╭─ 本文

書いてある文字は「きゃふんきゃふん」という鳴き声。「きゃふん」って、確かにそう聞こえるかも? 擬音語のセンスはマンガを連想させる。

「ヘタウマに見えるかもしれないけど、それだけじゃない。まず下描きなしで、いきなり描いて、紙の中にきちんと収めるのって大変ですよ」(同)

 確かに何げないようで、人物の配置、構図などがピタリと決まって、ぶれがない。自在に押された「仙がい」の朱印も楽しい。

「ふざけて墨絵を描くときに、まず線を引いてみて、顔に見えるから顔にしちゃおうとか、決めずに描くのが面白い。頭の中に描きたい理想があって、脳が手をコントロールして完成させていくのとは逆の回路。手が描いちゃったから頭がそれを解釈するというか。頭と肉体が一体化している感じがします」

 とは、画伯の解説。

╰─
╭─ 抽出資料

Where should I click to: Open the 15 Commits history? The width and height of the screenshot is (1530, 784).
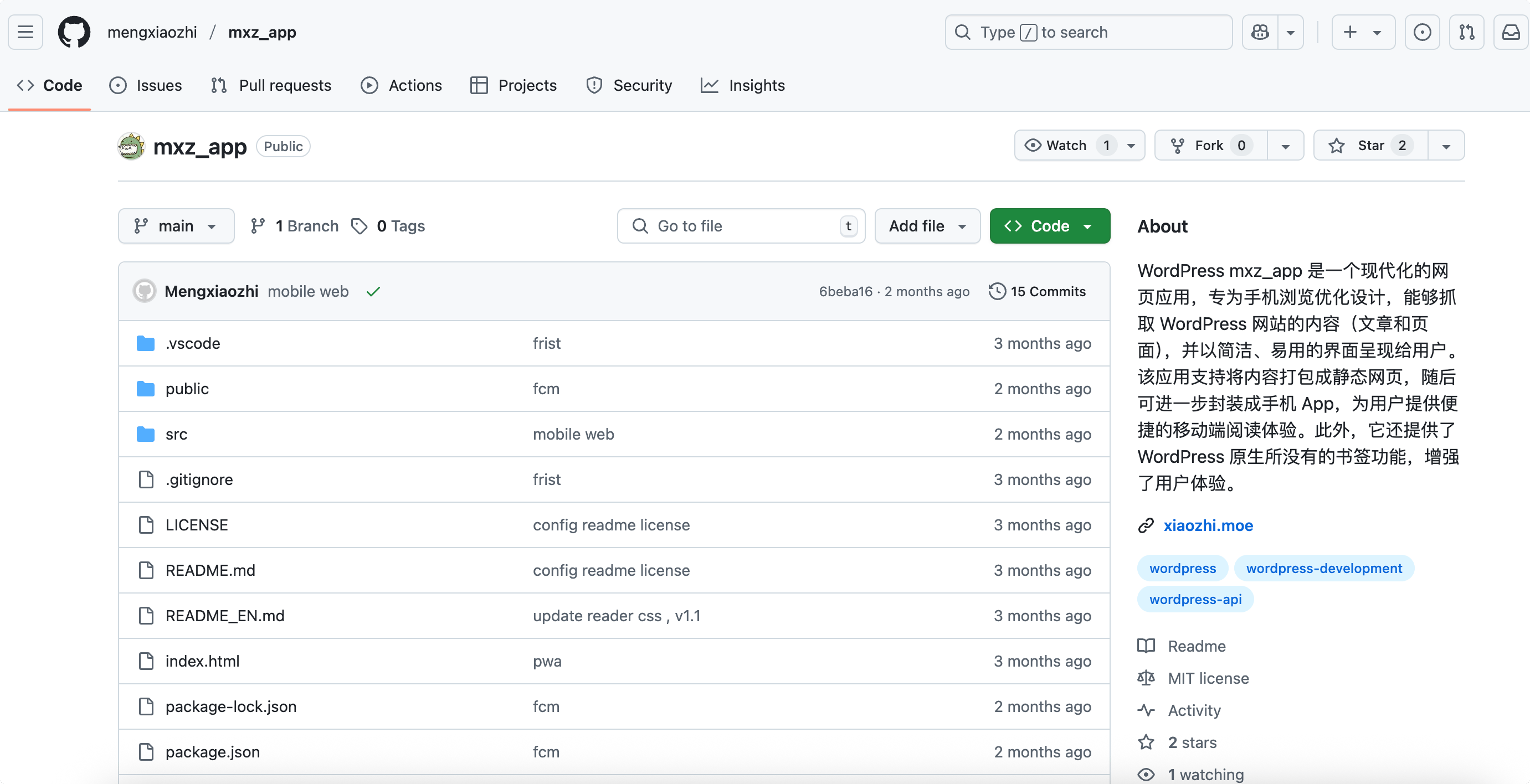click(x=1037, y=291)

╰─
╭─ 抽出資料

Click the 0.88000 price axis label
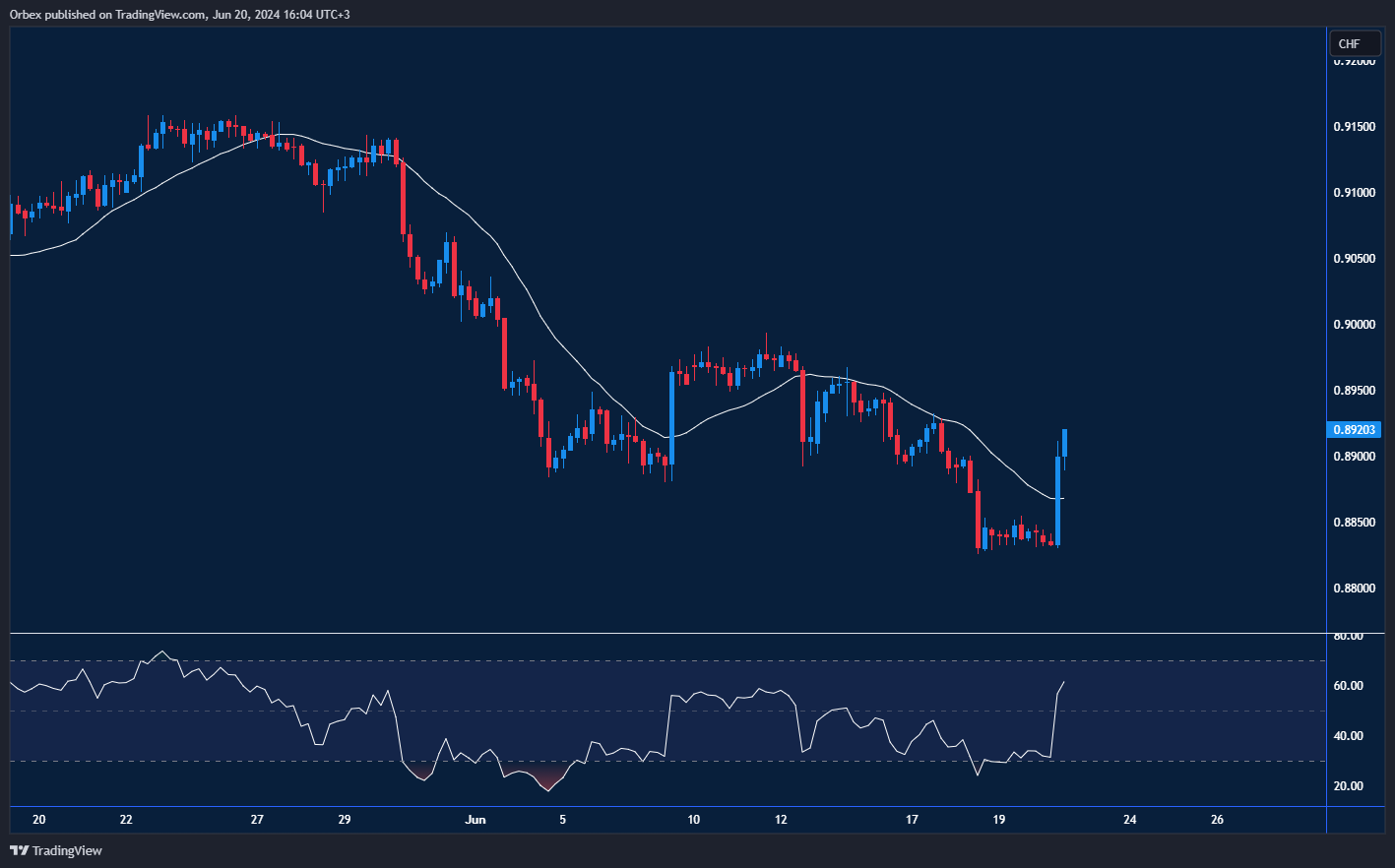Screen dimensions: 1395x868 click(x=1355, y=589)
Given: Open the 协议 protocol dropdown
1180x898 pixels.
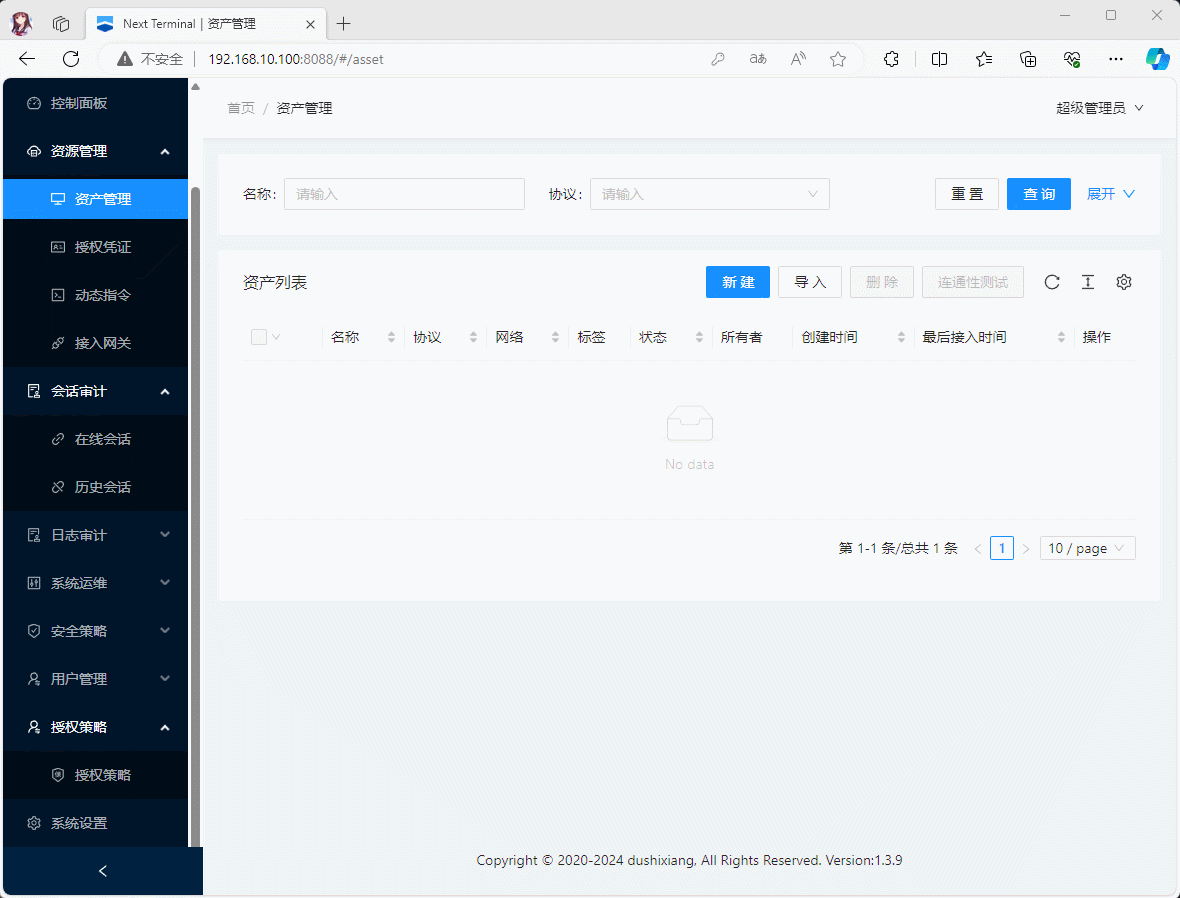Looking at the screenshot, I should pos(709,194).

╰─
╭─ 抽出資料

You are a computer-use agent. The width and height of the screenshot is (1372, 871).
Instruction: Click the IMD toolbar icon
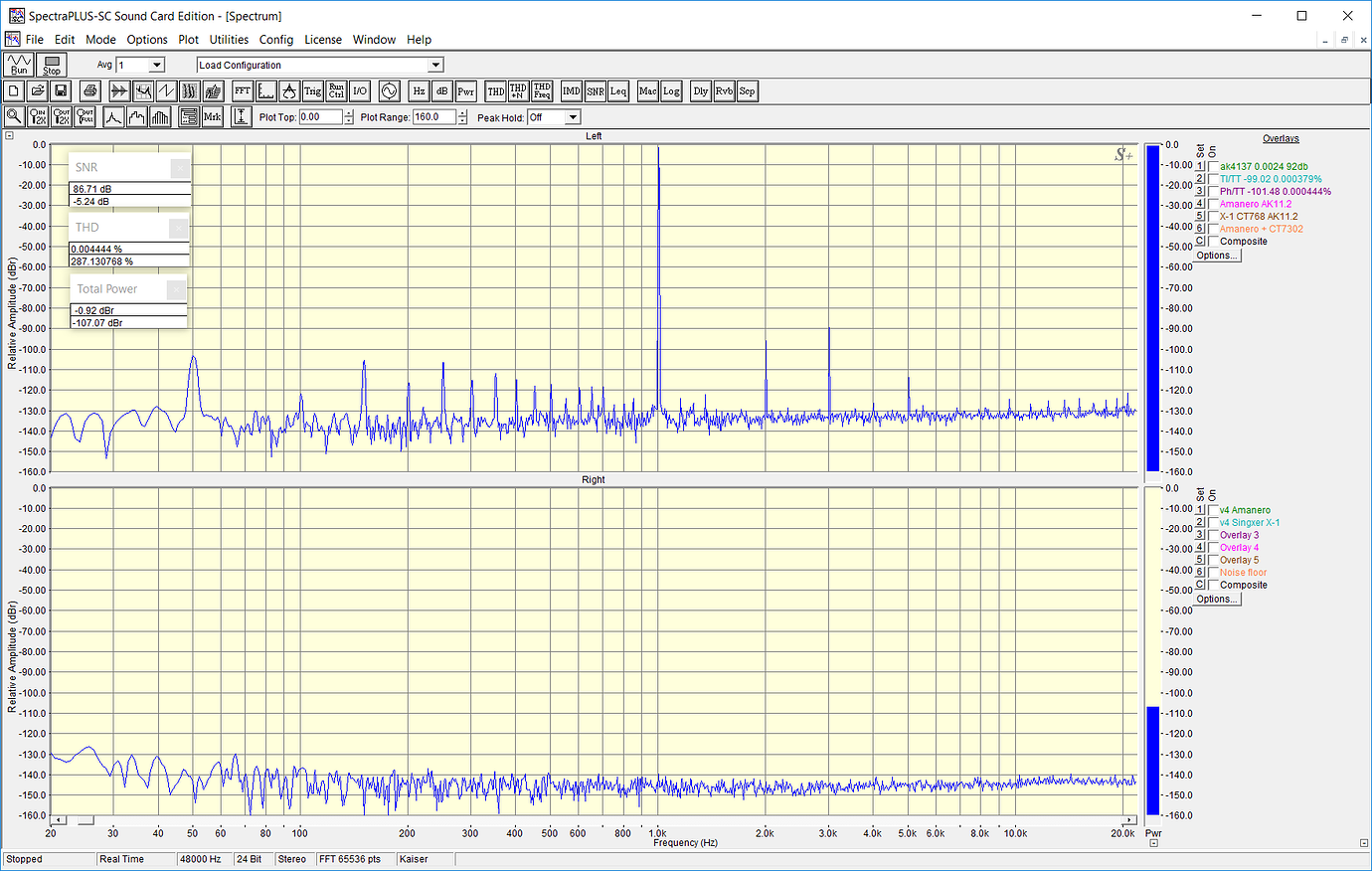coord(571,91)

╰─

→ 設問
a) 記録のうち、「Where should I」を含む行に始まり「click(x=1037, y=291)」を含む行で終わる部分を、一字一句そのまま書き写しなさい。画像は解答に含めないこと。
b) 仙がいの墨絵についての文章を、最後の文の後から引き継いで書き続けなさい。

→ 解答
a)
Where should I click to: Open the 15 Commits history? The width and height of the screenshot is (1530, 784).
click(x=1037, y=291)

b)
 駆け足で紹介してきたが、展覧会には禅画のみならず、当時の博多の風俗を題材にしたものなど、たくさんの作品が展示されている。きっとお気に入りの仙がいが見つかるはず(ちなみに、永青文庫でも「仙がいワールド」を開催中だ)。

 さて、もっとも画伯の印象に残ったのは何だったのだろうか。

「仙がいさんの生きかたや『老人六歌仙画賛』なんかを見て、老後について考えちゃった。同時代にいた(葛飾)北斎とはまったく違う『仙がい型』とでも呼びたいような老人像だよね。幸せな老後のためには、可愛い老人になったほうがいいのは、研究でも明らかになっている。じゃあどうすればいいのか、その秘訣が仙がいさんにはある気がしました(笑)」

(ライター・矢内裕子)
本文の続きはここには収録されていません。